I want to address this question now because many people make “annual exclusion gifts”.
Imagine two worlds. You have to know which world you live in to understand if the CPA’s advice is relevant, or if it is more like the clicking and smacking sound of an alien from another world.
First there is the world of BooKoo. CPA’s, financial advisors, and their clients who have a net worth greater than $5,450,000 populate this world. If you live in this world you are concerned, rightfully, that your children will have to pay a 40% estate tax at your death on the portion of your wealth that exceeds $5,450,000. In this world keeping estate taxes low is a priority. Members are often not as concerned about paying for their long term care costs.
Here are the BooKoo World Rules
Each Member can pass $5,450,000 in wealth without paying tax. This is your “credit”. If you exceed your credit you pay a 40% tax on every additional dollar transferred. The IRS has to keep track of how much of your credit you use during your life so they can figure out when it is time for you to pay them.
To keep track of your credit, the IRS requires that you file a gift tax return when you give more than $14,000 to someone during the year. So, If you give your son $20,000 you must file a gift tax return. Of the $20,000 given, $14,000 does not count (the annual exclusion) against your credit but the additional $6,000 you gave reduces your remaining lifetime credit from $5,450,000 to $5,444,000. So no tax is owed yet, and you can still transfer $5,444,000 more without paying tax.
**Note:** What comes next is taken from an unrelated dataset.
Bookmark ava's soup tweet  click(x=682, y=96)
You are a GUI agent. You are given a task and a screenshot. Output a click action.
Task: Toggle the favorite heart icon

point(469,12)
If you don’t have another $5,444,000 then you are not a member of BooKoo.
The Not-Quite-So-Much World
If your assets are less than $5,450,000 then you are in the world of Not-Quite-So-Much, where people disregard advice intended for BooKoo and instead focus on their own priorities such as being able to get help paying for long term care and possibly even preserving some assets for the security of loved ones.
Medicaid’s Long Term Care Programs and the Veterans Administration are payers of long term care. Neither of these programs recognize an annual gift exclusion. If you mention the $14,000 annual gift exclusion they will, correctly, look at you as if you are from another world. Medicaid and the Veterans Administration will both soon require you to report all gifts made within their respective look-back periods. Gifts made will result in a period of ineligibility.
So if you are a member of Not-Quite-So-Much and you make an annual exclusion gift to your son of $14,000 every year then when you become frail and need expensive long term care you will be denied help. The CPA’s advice is not for you.